### Exercise brief:
Give back each line of the listing below that contains the string "computer".
__________
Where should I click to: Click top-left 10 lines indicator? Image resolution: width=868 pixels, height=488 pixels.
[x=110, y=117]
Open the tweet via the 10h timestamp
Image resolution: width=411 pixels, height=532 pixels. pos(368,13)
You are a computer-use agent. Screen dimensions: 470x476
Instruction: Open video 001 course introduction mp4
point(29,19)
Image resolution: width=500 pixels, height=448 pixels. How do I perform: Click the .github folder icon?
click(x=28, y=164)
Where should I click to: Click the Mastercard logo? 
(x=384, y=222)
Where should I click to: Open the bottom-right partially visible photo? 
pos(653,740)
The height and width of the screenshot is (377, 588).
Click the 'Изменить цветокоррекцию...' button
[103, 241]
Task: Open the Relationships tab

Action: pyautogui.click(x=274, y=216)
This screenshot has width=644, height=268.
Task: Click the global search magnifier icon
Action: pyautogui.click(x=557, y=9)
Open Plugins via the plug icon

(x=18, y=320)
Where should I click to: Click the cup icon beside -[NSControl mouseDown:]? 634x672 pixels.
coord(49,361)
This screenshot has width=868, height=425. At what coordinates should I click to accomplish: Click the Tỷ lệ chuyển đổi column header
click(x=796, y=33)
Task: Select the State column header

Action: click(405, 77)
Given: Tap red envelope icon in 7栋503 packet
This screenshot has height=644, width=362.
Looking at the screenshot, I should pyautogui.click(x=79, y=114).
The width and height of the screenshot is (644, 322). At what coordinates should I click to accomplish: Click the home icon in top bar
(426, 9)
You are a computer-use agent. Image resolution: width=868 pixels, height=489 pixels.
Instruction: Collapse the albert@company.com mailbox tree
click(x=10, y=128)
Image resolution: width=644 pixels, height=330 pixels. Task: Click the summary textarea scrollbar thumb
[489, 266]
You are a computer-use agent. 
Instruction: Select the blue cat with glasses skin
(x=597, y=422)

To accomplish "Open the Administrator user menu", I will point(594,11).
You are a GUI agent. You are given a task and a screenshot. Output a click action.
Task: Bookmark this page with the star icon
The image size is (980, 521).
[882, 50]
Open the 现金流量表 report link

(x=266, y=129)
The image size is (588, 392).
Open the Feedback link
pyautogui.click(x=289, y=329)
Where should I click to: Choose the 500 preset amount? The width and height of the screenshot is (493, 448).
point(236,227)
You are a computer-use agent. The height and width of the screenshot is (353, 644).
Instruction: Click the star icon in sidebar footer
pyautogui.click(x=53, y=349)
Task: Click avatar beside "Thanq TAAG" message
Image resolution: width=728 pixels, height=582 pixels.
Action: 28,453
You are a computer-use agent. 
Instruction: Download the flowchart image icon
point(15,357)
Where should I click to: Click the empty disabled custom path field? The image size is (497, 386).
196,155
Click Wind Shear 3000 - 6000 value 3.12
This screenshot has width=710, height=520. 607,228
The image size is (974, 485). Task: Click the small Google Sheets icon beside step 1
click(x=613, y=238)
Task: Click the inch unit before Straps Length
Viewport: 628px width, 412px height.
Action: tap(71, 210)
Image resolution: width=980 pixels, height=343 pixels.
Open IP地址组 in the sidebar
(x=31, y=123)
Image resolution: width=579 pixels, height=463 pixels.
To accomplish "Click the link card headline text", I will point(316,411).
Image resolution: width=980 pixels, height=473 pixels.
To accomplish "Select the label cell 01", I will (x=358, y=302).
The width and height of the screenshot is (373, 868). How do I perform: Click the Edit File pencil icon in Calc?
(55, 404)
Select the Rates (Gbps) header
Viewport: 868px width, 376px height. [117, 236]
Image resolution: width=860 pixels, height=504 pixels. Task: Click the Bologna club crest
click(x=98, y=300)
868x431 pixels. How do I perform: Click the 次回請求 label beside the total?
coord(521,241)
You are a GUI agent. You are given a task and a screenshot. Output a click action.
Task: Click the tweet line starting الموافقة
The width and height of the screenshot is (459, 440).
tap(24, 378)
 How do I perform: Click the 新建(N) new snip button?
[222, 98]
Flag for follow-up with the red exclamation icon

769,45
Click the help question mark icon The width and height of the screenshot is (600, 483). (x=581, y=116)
__________
### Problem solution:
You are a computer-use agent. Screen dimensions: 470x476
You are a computer-use agent. Image resolution: width=868 pixels, height=489 pixels.
You are a computer-use agent. 
You are a computer-use agent. The height and width of the screenshot is (353, 644).
You are a computer-use agent. 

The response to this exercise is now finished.